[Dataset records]

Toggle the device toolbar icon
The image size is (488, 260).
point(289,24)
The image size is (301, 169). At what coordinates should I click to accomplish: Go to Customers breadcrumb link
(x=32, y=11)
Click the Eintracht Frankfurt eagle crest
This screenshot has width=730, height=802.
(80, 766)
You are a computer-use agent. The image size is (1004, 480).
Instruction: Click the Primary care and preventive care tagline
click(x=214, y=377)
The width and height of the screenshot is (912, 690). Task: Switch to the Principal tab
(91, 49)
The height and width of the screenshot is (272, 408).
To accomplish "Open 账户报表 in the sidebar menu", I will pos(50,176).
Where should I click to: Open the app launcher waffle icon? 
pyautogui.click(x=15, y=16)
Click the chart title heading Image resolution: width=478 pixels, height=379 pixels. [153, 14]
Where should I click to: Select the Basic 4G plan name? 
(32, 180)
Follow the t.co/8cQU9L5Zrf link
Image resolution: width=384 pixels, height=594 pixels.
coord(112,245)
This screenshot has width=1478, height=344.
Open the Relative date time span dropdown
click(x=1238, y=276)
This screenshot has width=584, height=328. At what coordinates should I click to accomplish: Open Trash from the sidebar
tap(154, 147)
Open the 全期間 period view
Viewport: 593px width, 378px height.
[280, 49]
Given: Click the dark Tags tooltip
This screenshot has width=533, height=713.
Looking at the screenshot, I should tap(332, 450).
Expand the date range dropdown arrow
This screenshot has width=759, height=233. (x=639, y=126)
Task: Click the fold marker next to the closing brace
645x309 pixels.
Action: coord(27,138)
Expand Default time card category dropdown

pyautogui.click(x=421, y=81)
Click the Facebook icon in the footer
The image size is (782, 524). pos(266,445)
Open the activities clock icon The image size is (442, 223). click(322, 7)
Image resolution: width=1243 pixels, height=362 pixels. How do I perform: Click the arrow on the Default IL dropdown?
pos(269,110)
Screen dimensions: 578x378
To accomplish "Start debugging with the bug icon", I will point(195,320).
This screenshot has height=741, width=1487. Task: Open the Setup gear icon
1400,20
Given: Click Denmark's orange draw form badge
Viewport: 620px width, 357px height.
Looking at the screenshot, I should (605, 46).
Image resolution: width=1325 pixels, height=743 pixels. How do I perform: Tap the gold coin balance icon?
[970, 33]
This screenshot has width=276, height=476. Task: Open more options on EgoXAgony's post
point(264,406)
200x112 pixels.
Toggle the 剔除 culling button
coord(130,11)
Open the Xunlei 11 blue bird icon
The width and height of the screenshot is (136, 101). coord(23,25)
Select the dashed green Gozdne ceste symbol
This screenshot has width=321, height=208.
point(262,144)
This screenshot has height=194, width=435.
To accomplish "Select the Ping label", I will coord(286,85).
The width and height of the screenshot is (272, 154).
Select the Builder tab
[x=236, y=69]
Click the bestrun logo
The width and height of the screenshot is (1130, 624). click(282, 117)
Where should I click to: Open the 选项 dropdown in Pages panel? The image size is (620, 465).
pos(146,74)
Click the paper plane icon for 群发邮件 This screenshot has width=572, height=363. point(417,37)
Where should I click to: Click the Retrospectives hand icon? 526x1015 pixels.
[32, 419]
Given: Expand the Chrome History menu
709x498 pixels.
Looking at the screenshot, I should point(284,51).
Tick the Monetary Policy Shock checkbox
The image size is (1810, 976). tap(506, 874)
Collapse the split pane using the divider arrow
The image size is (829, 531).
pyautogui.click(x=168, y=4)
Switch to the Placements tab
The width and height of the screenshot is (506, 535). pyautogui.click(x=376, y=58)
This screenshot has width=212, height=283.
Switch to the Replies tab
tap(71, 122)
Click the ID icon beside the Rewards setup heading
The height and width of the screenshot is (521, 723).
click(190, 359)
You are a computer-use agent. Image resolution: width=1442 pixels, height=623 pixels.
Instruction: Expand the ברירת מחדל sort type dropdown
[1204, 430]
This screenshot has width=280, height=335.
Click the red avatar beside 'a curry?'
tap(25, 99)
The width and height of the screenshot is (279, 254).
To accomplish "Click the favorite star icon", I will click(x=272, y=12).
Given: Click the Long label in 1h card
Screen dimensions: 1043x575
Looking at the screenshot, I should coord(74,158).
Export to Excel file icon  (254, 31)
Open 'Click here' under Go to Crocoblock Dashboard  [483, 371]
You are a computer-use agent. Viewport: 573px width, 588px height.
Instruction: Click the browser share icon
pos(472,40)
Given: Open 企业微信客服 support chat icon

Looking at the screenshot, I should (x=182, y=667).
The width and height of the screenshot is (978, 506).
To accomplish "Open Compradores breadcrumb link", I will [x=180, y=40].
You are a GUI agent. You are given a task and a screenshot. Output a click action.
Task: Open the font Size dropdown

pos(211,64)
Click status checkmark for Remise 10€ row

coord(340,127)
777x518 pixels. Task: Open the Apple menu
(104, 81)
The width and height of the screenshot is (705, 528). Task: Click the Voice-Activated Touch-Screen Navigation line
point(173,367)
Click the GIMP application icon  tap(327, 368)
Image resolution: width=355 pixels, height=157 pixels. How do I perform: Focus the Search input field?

> [Problem to work on] Scan the entries above for the string "agent" and copy each line containing it.

> [Answer area]
You are a computer-use agent. The image size is (1004, 480).
You are a computer-use agent. Image resolution: width=1442 pixels, height=623 pixels.
You are a computer-use agent. Viewport: 573px width, 588px height.
You are a GUI agent. You are given a task and a screenshot. Output a click action.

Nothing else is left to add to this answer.